Metric learning with linear methods

I read this paper a while ago, which sets out the problem of linear metric learning nicely but then proceeds to solve it in a way I personally thought unnecessarily indirect. It seemed to me that there was a neat analytical solution, so I thought I’d have a go. It turned out to be quite straightforward.

Say we have some feature vectors \(x_i \in \mathbb{R}^p\) and some responses \(y_i \in \mathbb{R}^k\), I want:

\[(Ax_i - Ax_j)^\top (Ax_i - Ax_j) \approx (y_i -y_j)^\top (y_i -y_j)\]

where \(A\) is a \(p \times p\) matrix. That is, let’s find a transformation \(A\) which makes the sum of squared difference between \(i\) and \(j\) similar, regardless of whether its calculated in terms of \(x\) or \(y\). Call this act of changing our feature vectors to better match our responses, “metric learning”. It is interesting because many algorithms implicitly rely on similarity between feature vectors (e.g. Kernel methods, kNN), so they can be improved by making the distance metric more relevant to the problem at hand.

Note that:

\[(Ax_i - Ax_j)^\top (Ax_i - Ax_j) = (x_i-x_j)^\top A^\top A(x_i-x_j)\]

We can set \(B = A^\top A\), and then use the Kronecker product to vectorise it:

\[(x_i-x_j)^\top B(x_i-x_j) = \vec{B}^\top\bigg[(x_i-x_j) \otimes (x_i-x_j)\bigg]\]

Let \(K\) be an \(m \times p^2\) matrix where each row the Kronecker product of a pair of vectors \((x_i-x_j) \otimes (x_i-x_j)\), and let \(z\) be the vector containing the corresponding \((y_i - y_j)^\top(y_i - y_j)\) value, then it turns out we can solve \(K \vec{B} \approx z\) for \(\vec{B}\) in the usual least squares way, and then reshape \(\vec{B}\) back to \(B\).

As a final step we need to approximate \(A\) from \(B\) using the identity \(B = A^\top A\), so that we can use \(A\) to transform \(x_i\). One general way is to use SVD: \(B = U^\top \Sigma V\). We can then set \(A = U\sqrt{\Sigma}\), such that \(A^\top A = U^\top \Sigma U \approx B\).

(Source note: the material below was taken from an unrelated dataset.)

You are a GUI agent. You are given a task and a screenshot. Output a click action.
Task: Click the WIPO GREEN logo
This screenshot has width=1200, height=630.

Let’s test it in R. First I’ll generate some data. I’ll make \(Y\) a subset of \(X\), so the optimal transform should just zero out the rest of the components in \(X\).

P <- 10
N <- 100
X <- matrix(rnorm(P*N, mean=1:P, sd=sqrt(1:P)), nrow=N)
Y <- X[,c(1,3,7,9)]

Next, I need the indexes of some sample pairs.

I <- matrix(sample(1:N, N*P, replace=T), ncol=2)
I <- I[I[,1] > I[,2],]
J <- I[,2]
I <- I[,1]

I fit the pairs as described above and calculate the transformation \(A\):

require(MASS, quietly=T)

K <- mapply(\(i,j) kronecker(X[i,]-X[j,], X[i,]-X[j,]),
            I, J, SIMPLIFY=FALSE)
K <- do.call(rbind, K)
z <- matrix(
  mapply(\(i,j) t(Y[i,]-Y[j,]) %*% (Y[i,]-Y[j,]), I, J),
  ncol=1)
B <- matrix(ginv(K) %*% z, nrow=P, byrow=FALSE)
S <- svd(B)
A <- S$u %*% diag(sqrt(S$d))

Let’s compare the sum of squared differences in the original and transformed space:

X_ <- X %*% A

z0 <- matrix(
  mapply(\(i,j) t(X[i,]-X[j,]) %*% (X[i,]-X[j,]), I, J),
  ncol=1)

z1 <- matrix(
  mapply(\(i,j) t(X_[i,]-X_[j,]) %*% (X_[i,]-X_[j,]), I, J),
  ncol=1)

data.frame(
  label=c("Original", "Transformed"),
  abs.err=round(c(mean(abs(z-z0)),mean(abs(z-z1))), 5))

##         label  abs.err
## 1    Original 166.8362
## 2 Transformed   0.0000

As required, \(A\) represents an optimal transform.